Stated task 1 |
In the SPP committee briefs, how many days did the mitigation plan cut from the delayed 2021 ITP schedule?
Stated task 2 |
Please continue the SPP committee briefs from their final sentence.

SPP and OG&E on Oct. 12 filed a joint request with the D.C. Circuit for an en banc rehearing, with a decision expected between November and February. If the request is denied and there are no further appeals, the RTO expects to receive a refund order from FERC for $138.5 million in credit payment obligations.

Suskie said SPP would then have to resettle Z2 credit obligations from September 2015 on, amounting to about $371 million.

SPP has a compliance filing pending at FERC, where five other dockets involve litigation over the Z2 process, filed by OG&E (EL19-77), EDF Renewables (EL19-75), Western Farmers Electric Cooperative, (EL19-93), Cimarron Windpower (EL10-96) and Kansas Electric Power Cooperative (EL17-21).

The grid operator expects to make additional filings at FERC clarifying how it will handle the refunds. “Much, much more to come in the future,” Suskie said.

“I would like to say I’m looking forward to it,” said Chair Buffington, who led a Z2 task force several years ago. “I’ll bite my tongue because I know how complicated it is.”

ITP Mitigation Plan Successful

SPP’s mitigation plan to get the 2021 Integrated Transmission Planning (ITP) study back on track has been a success, chopping 40 days off the delayed scheduled, staff told members.

The study was to be shared with the MOPC and board in October but will now be presented in January. The 2021 ITP report will be posted in mid-December.

2021-ITP-Timeline-(SPP)-Content.jpgEliminating model builds and assessments has helped SPP reduce the ITP 2021’s delayed schedule. | SPP

The mitigation activities, approved by both governance groups in July, include waiving requirements to build and assess power-flow models during the 2021 reliability needs assessment; modifying the 2021 scope to allow schedule adjustments within the study; and extending the 20-year assessment’s due date to 2023. (See “Tx Planning Mitigation Gets OK,” SPP Markets and Operations Policy Committee Briefs: July 12-13, 2021.)

“The 20-year assessment is on pause. It’s very important to SPP, but it will be unpaused after we focus on the 2021 ITP,” SPP’s Casey Cathey said.

Staff will eventually be diverted back to the 20-year assessment as they continue to grapple with three studies at the same time.

Annual VRL Analysis Approved

The committee approved the Market Working Group’s recommendation to approve the 2020-2021 annual violation relaxation limits (VRLs) analysis. Staff are not proposing any changes to the VRLs, saying the analysis showed no operating constraint sensitivity that reduced both the cost and the number of breaches and that the current VRL blocks provide a proper balance between economics and reliability.

AEP’s Ross, who chairs the MWG, suggesting adding language that a Market Monitoring Unit revision request (RR414) pursue possible VRL adjustments for extreme weather events and that it “come to fruition” before making additional changes. Ross agreed to pull his language after additional discussion, saying he was sensitive to concerns about additional studies being necessary “before we start monkeying around with the VRLs.”

Records from a pointing dataset:

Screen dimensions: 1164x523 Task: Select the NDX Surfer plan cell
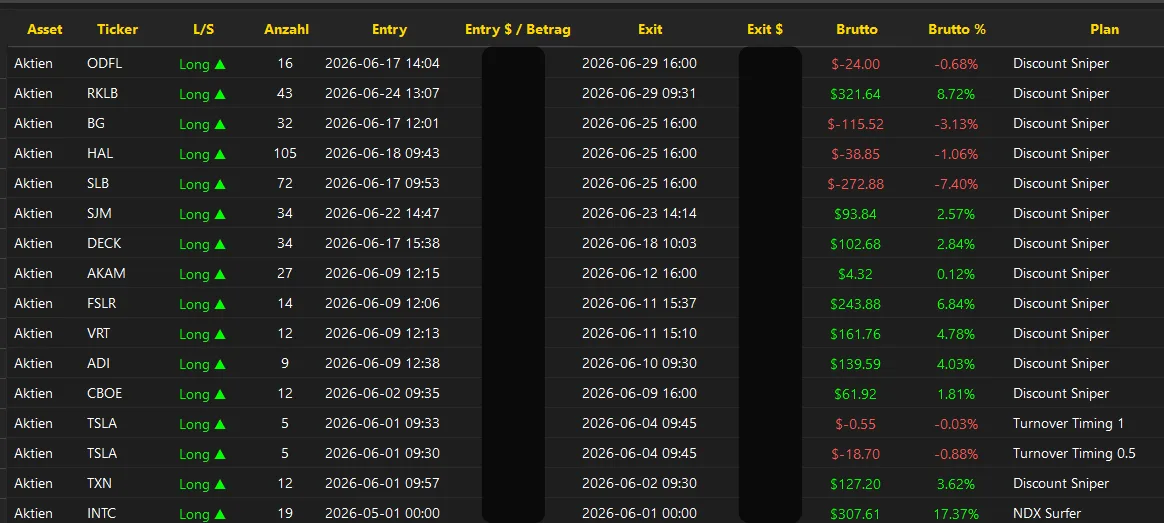(1047, 513)

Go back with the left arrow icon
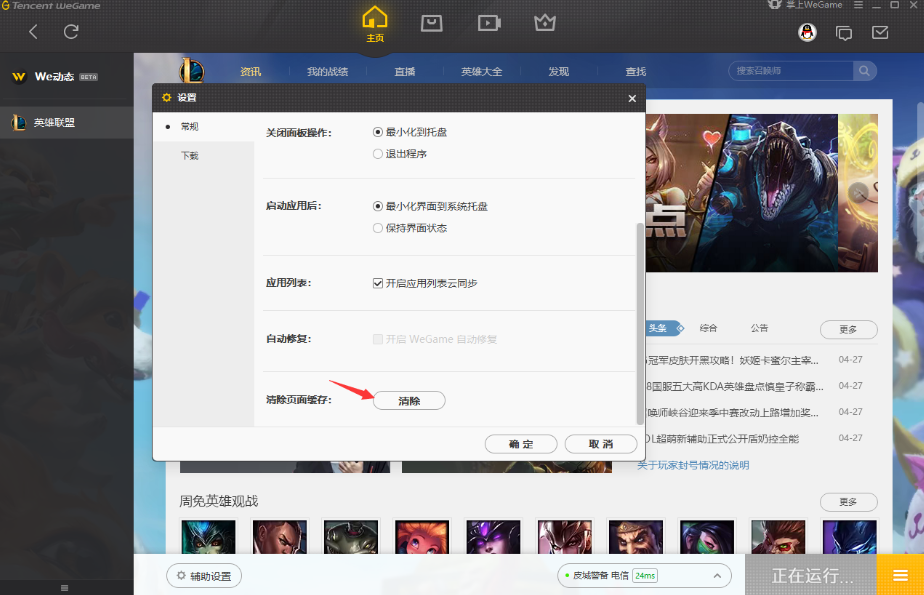tap(34, 32)
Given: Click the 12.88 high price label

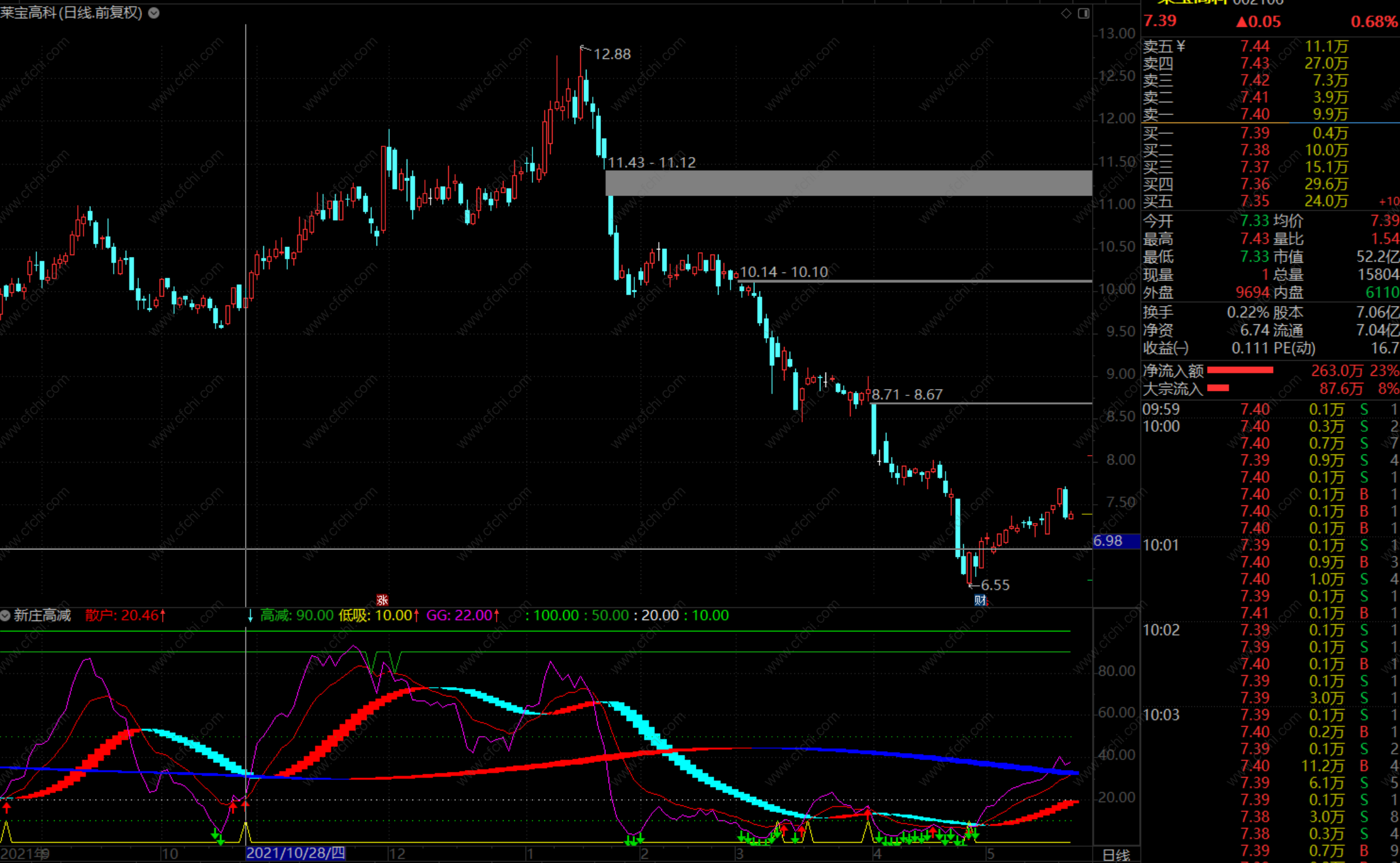Looking at the screenshot, I should point(612,54).
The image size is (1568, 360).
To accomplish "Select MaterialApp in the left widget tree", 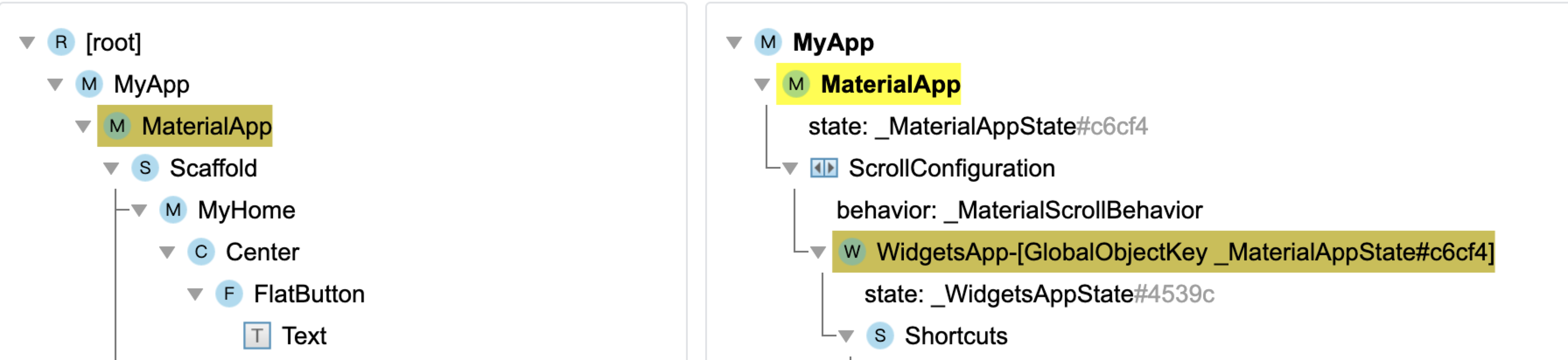I will 206,126.

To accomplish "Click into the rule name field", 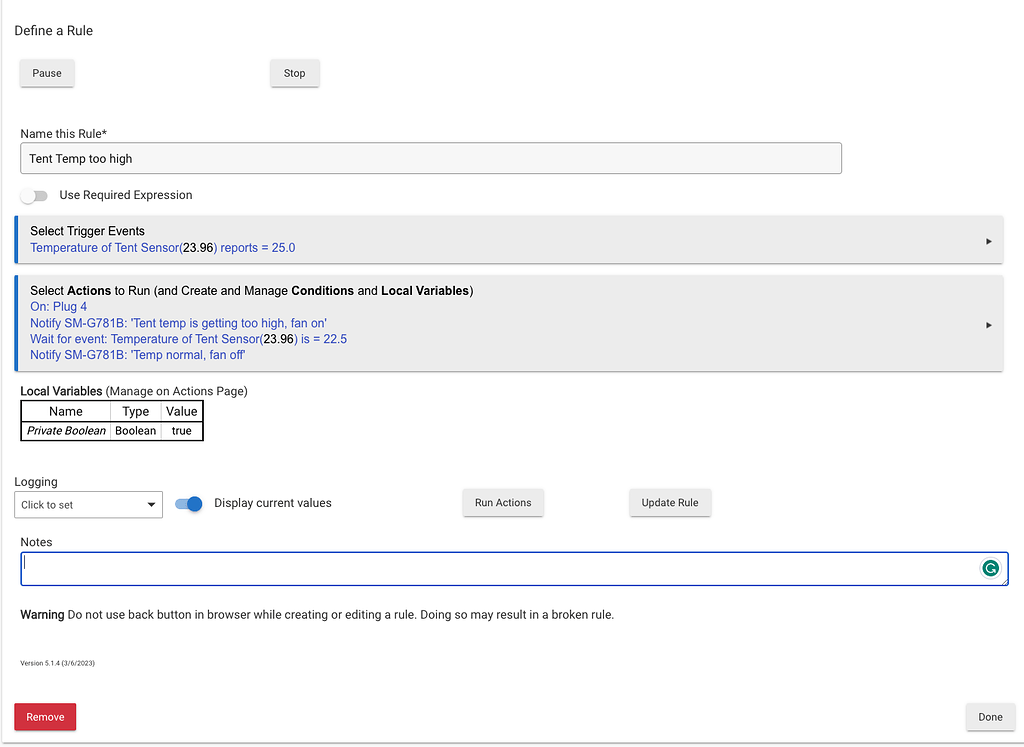I will click(x=430, y=159).
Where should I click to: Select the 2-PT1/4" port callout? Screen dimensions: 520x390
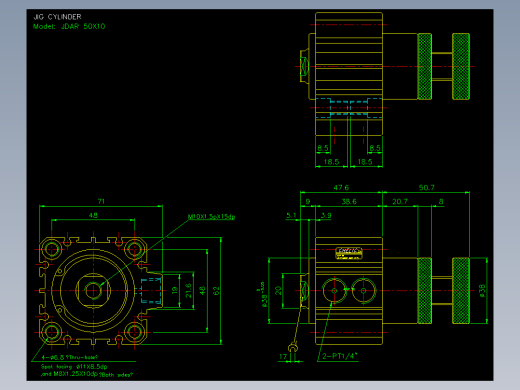pos(340,356)
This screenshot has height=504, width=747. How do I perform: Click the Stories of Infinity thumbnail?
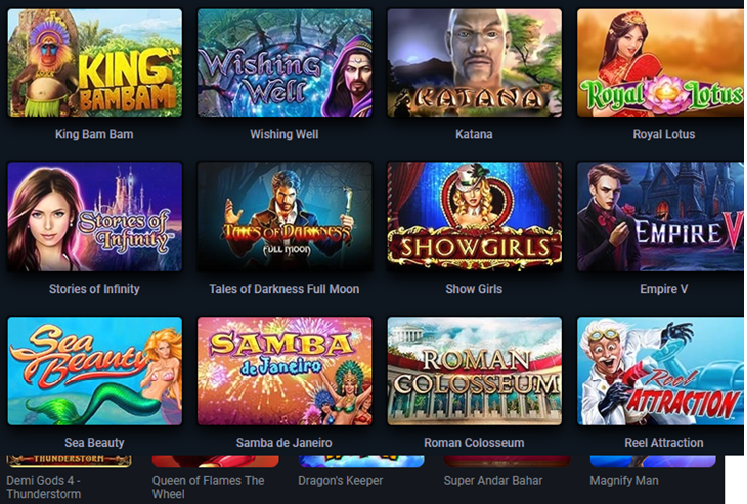[x=94, y=217]
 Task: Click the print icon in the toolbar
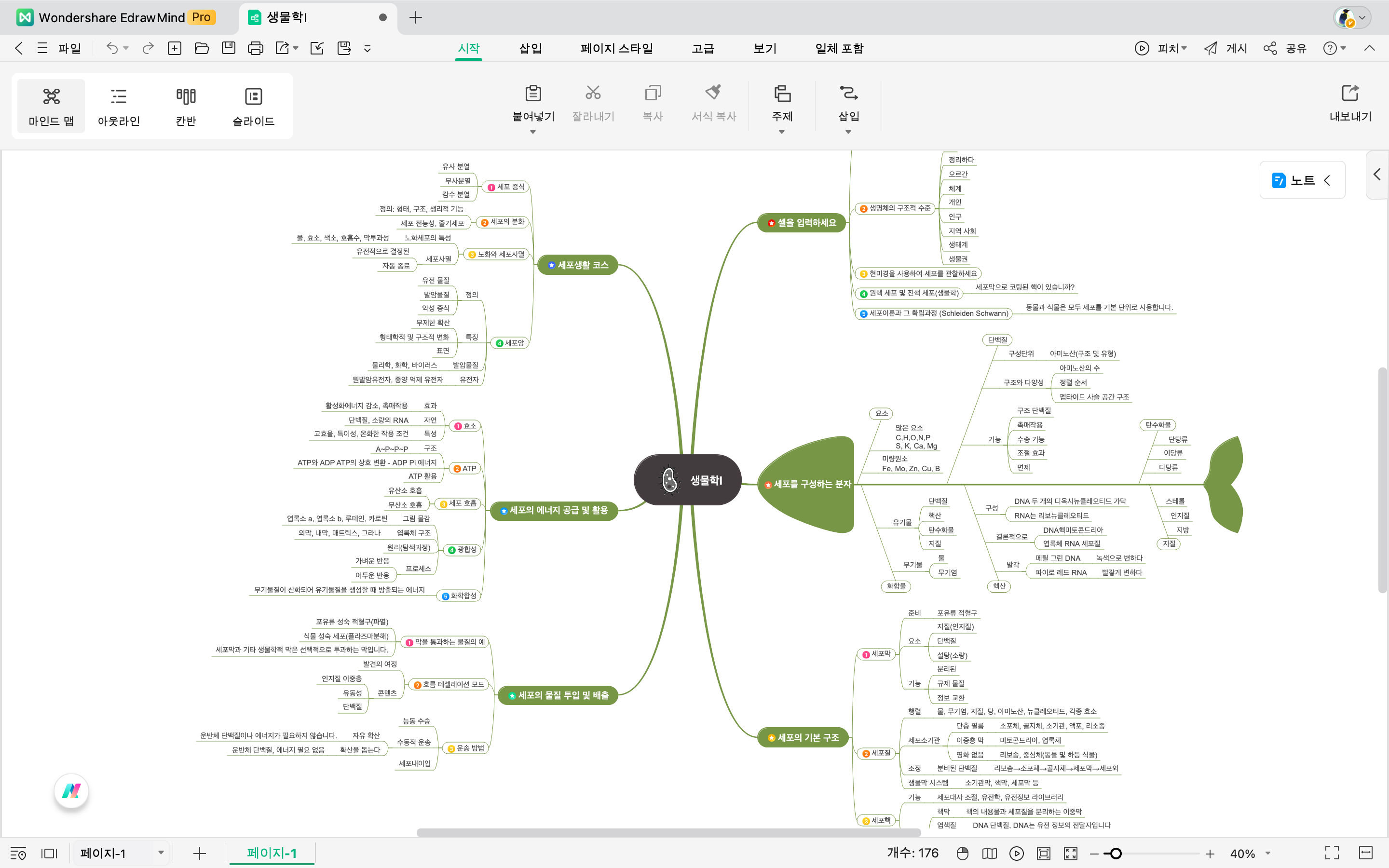256,48
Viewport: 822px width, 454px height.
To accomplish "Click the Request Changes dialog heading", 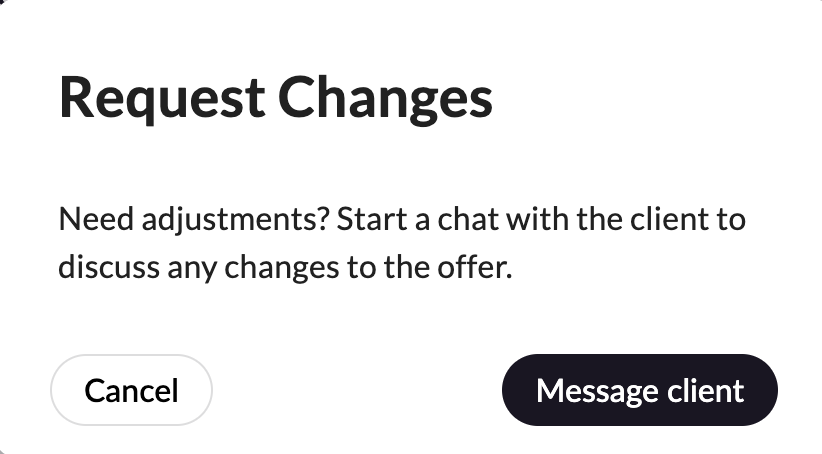I will coord(275,99).
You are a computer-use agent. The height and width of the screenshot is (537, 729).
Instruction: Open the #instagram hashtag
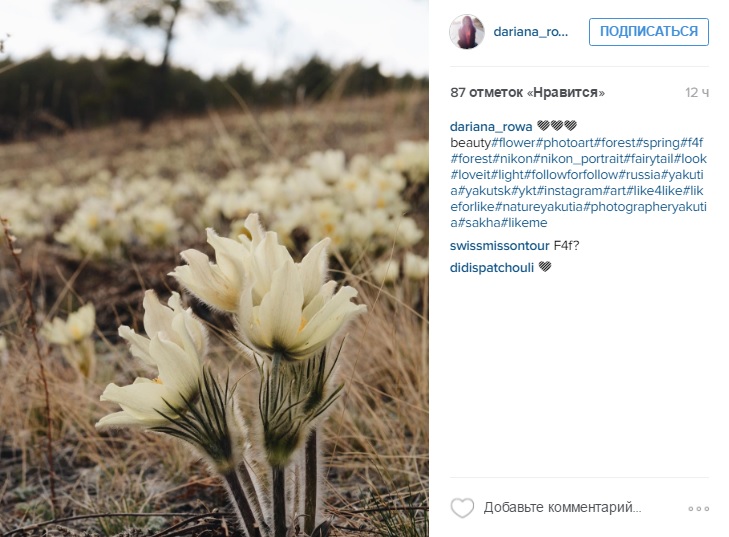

Task response 1 |
40 days.

Task response 2 |
The annual VRL analysis passed with 92% overall approval.

Members also approved the Supply Adequacy Working Group’s proposed RR462 that implements a process that includes a methodology for prioritizing and allocating the available effective load-carrying capability for standalone energy storage resources (ESRs) that qualify as capacity in the SPP balancing authority. The accreditation policy would be the first implemented by SPP for ESRs.

GOTF Nears its Sunset

Members approved four recommendations from the Generator Outage Task Force (GOTF) addressing outage-scheduling practices and concerns over how to reliably schedule outages.

Pointing to the changing resource mix’s effect on performing maintenance on conventional resources, staff secretary Kathryn Dial said the task force recommended revising the generation assessment process (GAP), used to help ensure balancing authority capacity adequacy in scheduling outages, be changed from a short-term GAP to generate hourly maintenance margin values.

The GOTF’s recommendations also include revising outage-coordination methodology by changing the outage/derate reporting threshold from 25 MW to 10 MW; allowing forced outages to have up to seven days of maximum lead time to align with NERC’s generating availability data system; and updating the cause codes.

The committee also endorsed the group’s request to be sunset, a move that thrilled Ross. Always eager to see the number of stakeholder groups reduced, Ross said he would send a gold star to Dial, who promised to have it framed.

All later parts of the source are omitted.